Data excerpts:
-- Opening Marker --

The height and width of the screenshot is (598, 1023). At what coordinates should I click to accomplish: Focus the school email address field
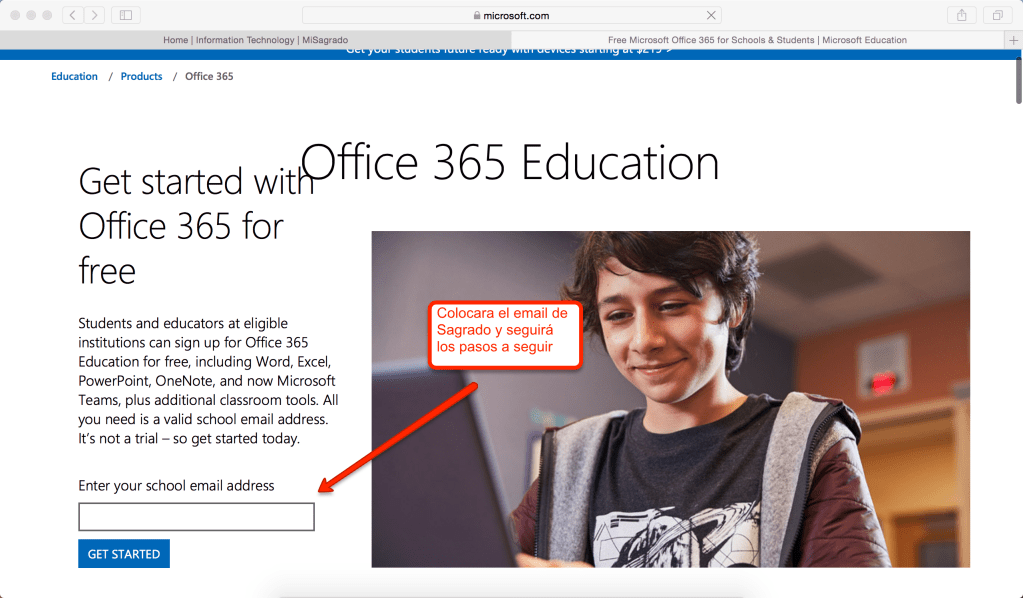(x=196, y=517)
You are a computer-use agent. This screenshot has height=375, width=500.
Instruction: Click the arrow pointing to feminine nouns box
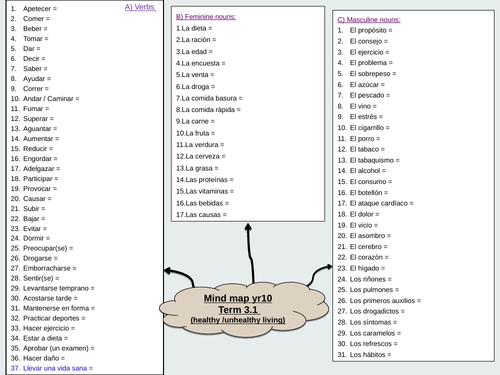click(x=250, y=253)
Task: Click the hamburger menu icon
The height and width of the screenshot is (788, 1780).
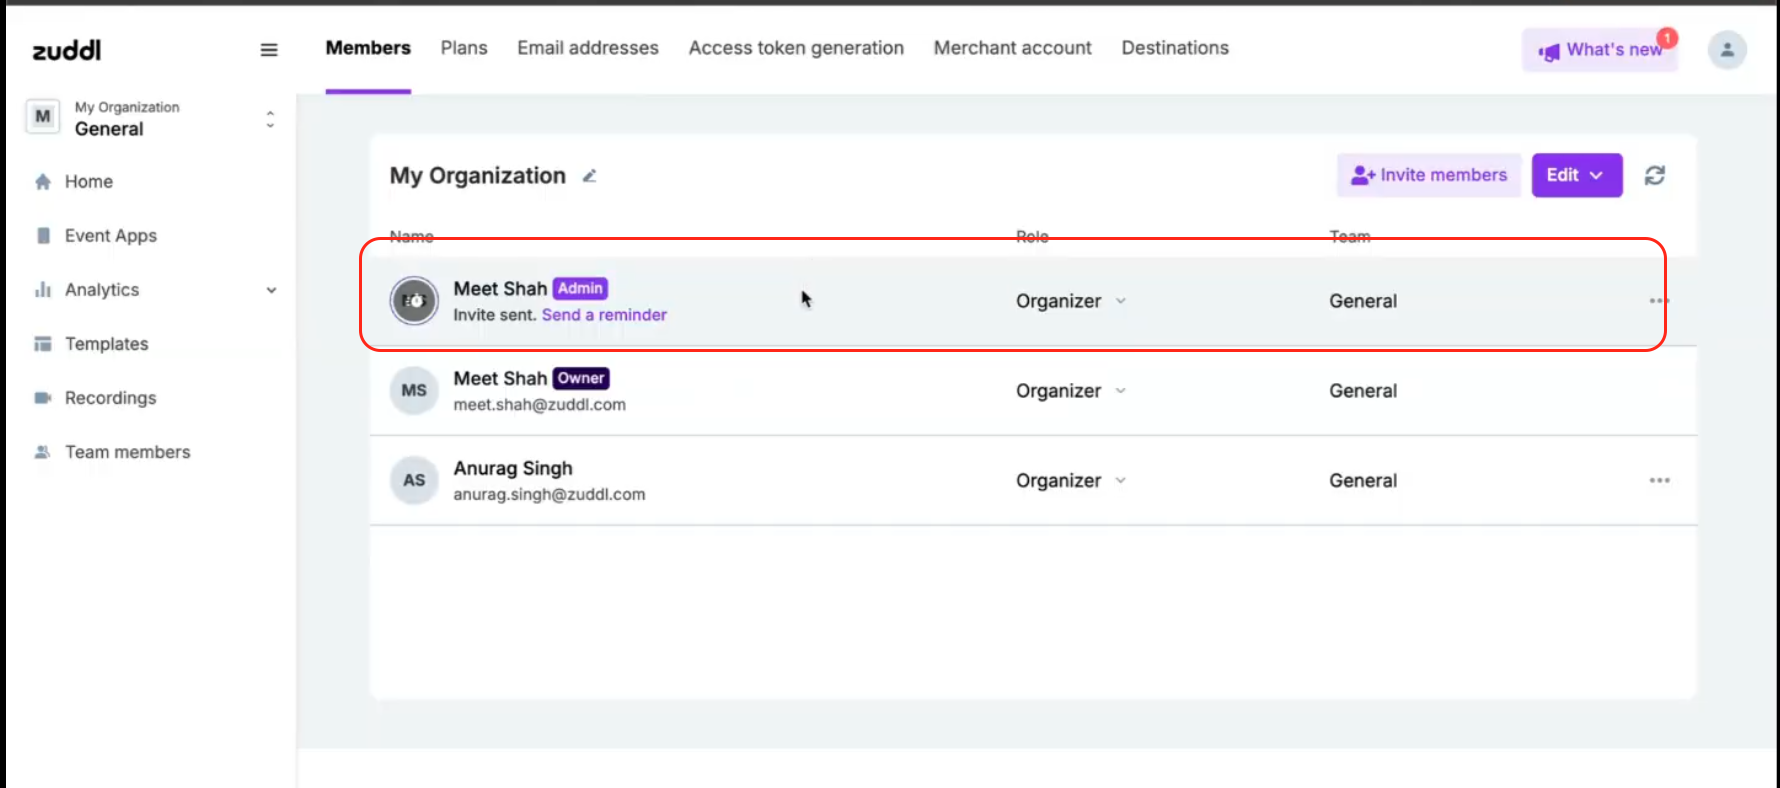Action: tap(269, 50)
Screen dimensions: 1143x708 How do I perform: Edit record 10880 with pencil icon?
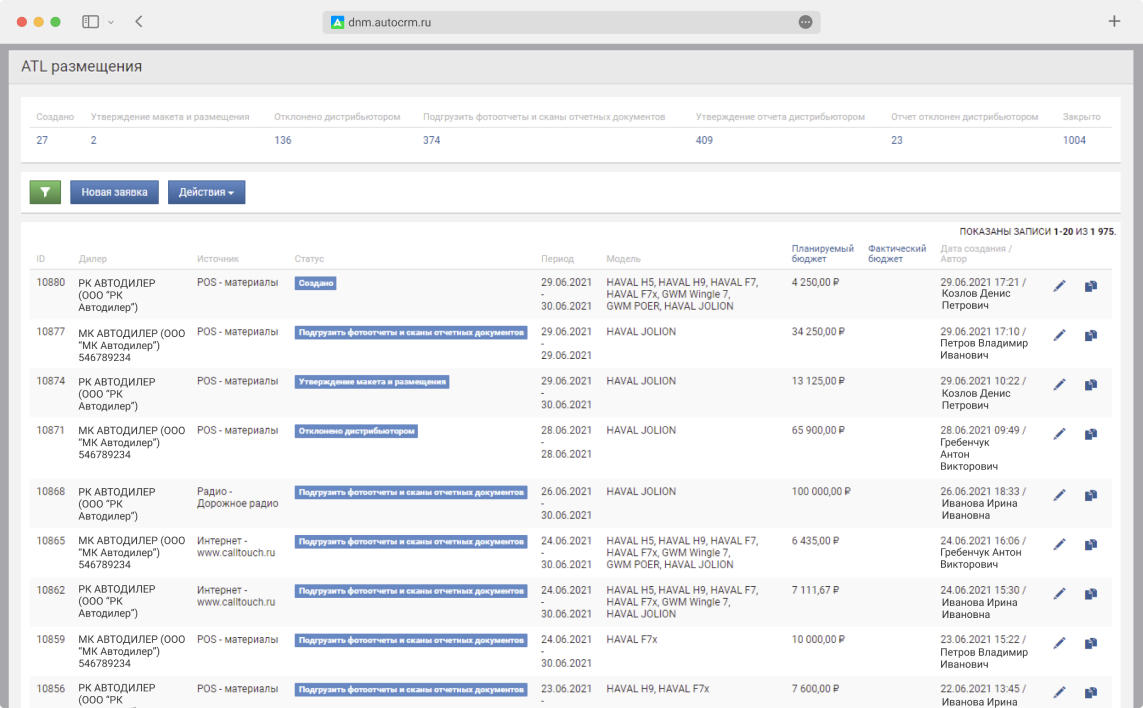coord(1059,286)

-- Closing Marker --

### Task description
Could the lines from the first entry through the line that contains "You are a computer-use" be copied exactly, with all pictures left out?

### Output below
The height and width of the screenshot is (598, 1023). At what coordinates should I click to accomplish: Focus the school email address field
(x=196, y=517)
You are a computer-use agent. This screenshot has height=375, width=500.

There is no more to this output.